Parmi les 98 médicaments testés, et en tenant compte des fournisseurs mentionnés, il est conclu que l’amoxicilline-acide clavulanique était incompatible avec l’acyclovir, l’albumine humaine, l’amiodarone, la clindamycine (Pfizer), la cyclosporine, la diphenhydramine, la dobutamine, l’érythromycine, l’halopéridol, l’association imipénem-cilastatine, la kétamine, la méthylprednisolone, le midazolam, la nicardipine, la nitroglycérine, l’ondansétron, la phénytoïne et le vérapamil. Les 80 autres médicaments se sont révélés compatibles physiquement avec l’amoxicilline-acide clavulanique. Il convient toutefois de rappeler que la compatibilité physique n’est pas une condition nécessaire et suffisante pour juger de l’efficacité et de l’innocuité cliniques d’un mélange de médicaments injectables. Néanmoins, ces résultats permettront de faciliter l’administration d’une myriade de médicaments et amélioreront le confort des patients.
Les auteurs tiennent à remercier Mme Mihaela Friciu, agente de recherche, Plateforme de biopharmacie, Faculté de pharmacie, Université de Montréal, Montréal, pour son aide tout au long de la préparation des tests. Cette personne a donné son autorisation écrite.
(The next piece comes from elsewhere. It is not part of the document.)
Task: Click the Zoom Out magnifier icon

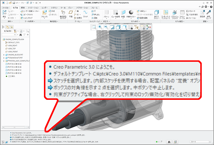Action: 106,27
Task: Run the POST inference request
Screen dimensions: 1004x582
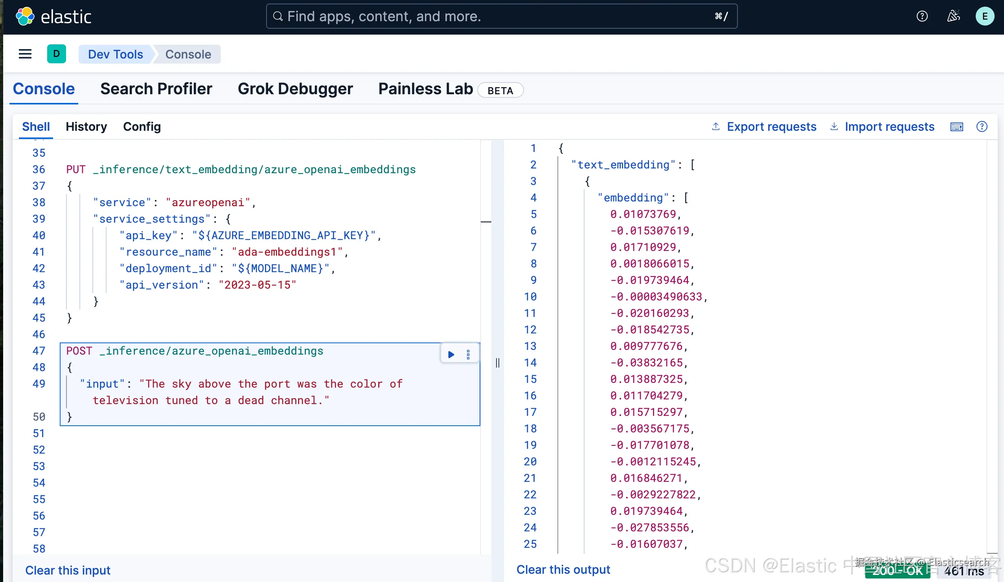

Les auteurs n’ont déclaré aucun financement lié au présent article. La totalité des médicaments étudiés provenait du département de pharmacie du CHU Sainte-Justine.
Tous les auteurs ont soumis le formulaire de l’ICMJE pour la divulgation de conflits d’intérêts potentiels. Les auteurs n’ont déclaré aucun conflit d’intérêts lié au présent article.